Dort wächst Joy auf, deren Familie – als sie noch klein war – aus der Stadt geflohen ist, um sich den Rebellen anzuschließen. Als Joy gefangen genommen wird, erkennt sie die Verblendung und den Hass, der auf beiden Seiten besteht und gleichzeitig einer möglichen Einigung oder sogar Frieden im Wege steht. Die Percents sind keineswegs gewissenlose Soldaten, sondern auch bei ihnen gibt es Menschlichkeit, aber auch strikte Rangfolgen und eine Hierarchie, die nicht von einem Einzelnen durchbrochen werden kann.

Dem Leser wird dieses hoffnungslose Dilemma auf emotionale Weise vor Augen geführt, obwohl die Autorin keineswegs eine besonders romantisch-emotionale Sprache verwendet. Doch die Situation, die sich auch noch verschärft, als zwischen Joy und Neél mehr zu entstehen scheint als nur eine Valet-Soldat-Beziehung. Joy ist eine junge Frau, die sich nie irgendwo richtig Zuhause gefühlt hat und ihr Leben lang ums Überleben gekämpft hat. Sie fühlt sich schuldig für den Tod und die Gefangennahme ihrer Freunde und Clanmitglieder und versucht dies wiedergutzumachen. Dabei verzichtet sie auf ihre eigene Sicherheit, die Neél ihr bieten kann. Joy will nur eines: ihre Freundin Amber retten, die von einem anderen Percent als Dienerin sehr schlecht gehalten wird, und ihre eigene Freiheit wiedererlangen.
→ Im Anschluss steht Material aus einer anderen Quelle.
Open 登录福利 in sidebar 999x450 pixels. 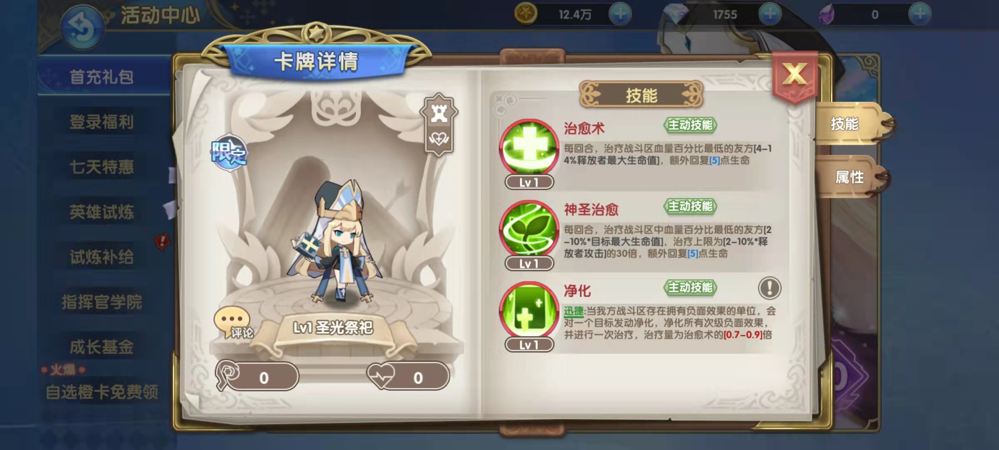tap(102, 122)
Die Autorin erschafft interessante Charaktere. Joy hat Ecken und Kanten, ist keine Superheldin, die alles richtig macht, sondern verletzlich, ängstlich, hat aber genauso einen starken Kämpferwillen und ist mutig. Sie macht sich ständig Gedanken und ist schlau genug, nicht alles was sie erfährt sofort zu beurteilen, sondern versucht hinter die Kulissen zu blicken. Neéls Charakter ist am geheimnisvollsten, da er als Percent am Anfang der Bösewicht schlechthin ist und erst gemeinsam mit Joy entdeckt der Leser, was Neél wirklich ausmacht, wie er denkt und wie er fühlt. Niemand ist das, was er nach außen zu sein scheint. Jeder hat Eigenschaften, die man erst entdecken muss, ob gut oder schlecht.
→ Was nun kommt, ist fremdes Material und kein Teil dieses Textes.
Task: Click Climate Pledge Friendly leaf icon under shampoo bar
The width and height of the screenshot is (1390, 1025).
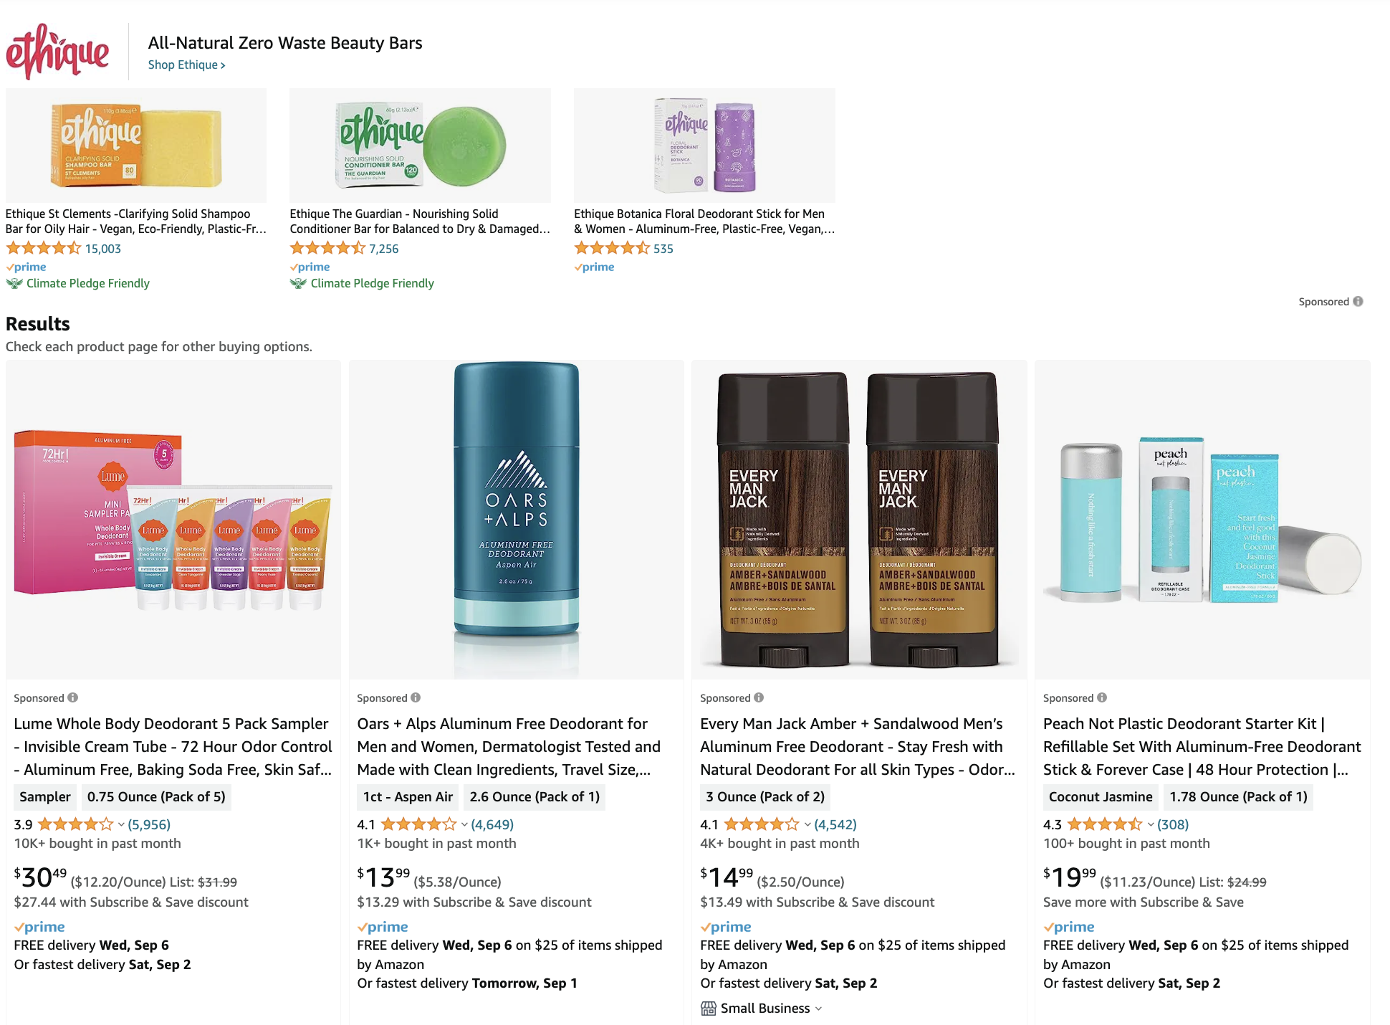Action: [14, 283]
Ein weiterer Charakter, den ich zwar recht lästig fand, aber für die gesamte Handlung unglaublich wichtig war, ist Matthial, der Sohn des Clananführers und bester Freund von Joy. Er kann – im Gegensatz zu ihr – fliehen und kehrt in das Clanversteck zurück. Gemeinsam mit seinem Bruder verweigert er die Flucht in ein neues Zuhause und schmiedet stattdessen Pläne und versucht mehr über Joys Verbleib herauszufinden. Seine Ansichten sind gegenüber den Percents festgefahren und so entwickelt er sich im Verlauf des Buches zu einem Anführer, der voll und ganz auf der Seite der Menschen steht.

Trotz der interessanten Charaktere steht für mich die Handlung in Dark Canopy im Vordergrund. Durch diese vermittelt Jennifer Benkau derart viele Emotionen, da die Aussichtslosigkeit der Situation für sich genommen Hoffnungslosigkeit und Verzweiflung darstellt, die selbst den Leser ständig mitzerren. Alle Figuren sind von den Ereignissen und der Vergangenheit von Percents und Menschen geprägt. Keiner von ihnen ist wirklich frei zu handeln, sondern jeder von ihnen hat nur einen gewissen Handlungsraum, in dem er agieren kann und muss.

Das Ende ist durch die Ereignisse an Dramatik kaum zu überbieten und bei mir sind massenhaft Tränen geflossen, sodass ich es kaum wage, den zweiten Band Dark Destiny zu beginnen und dennoch hat mich die Story in den vergangenen Tagen nicht losgelassen, aber ich brauche erst noch etwas Mut, um wieder in die dunkel Welt von Joy und Neél einzutauchen.

Fazit:

Die düstere Welt, die Jennifer Benkau im ersten Band ihrer zweiteiligen Dystopie-Reihe erschafft, hat mich bis zur letzten Seite gefesselt. Die Story ist durch die Handlung beinahe direkt an die Gefühle des Lesers gekoppelt, da Joy in einer ausweglosen Situation lebt, die Verzweiflung und Mitgefühl auslöst. Zwei Seiten stehen sich gegenüber. Hass und Wut lenkt das Handeln der meisten Figuren und keiner von ihnen kann sich wirklich frei entscheiden, da alle im System einer Position zugeordnet sind, die nur gewisse Handlungszüge zulässt. Spannend, unvorhersehbar und emotional bis zur letzten Seite!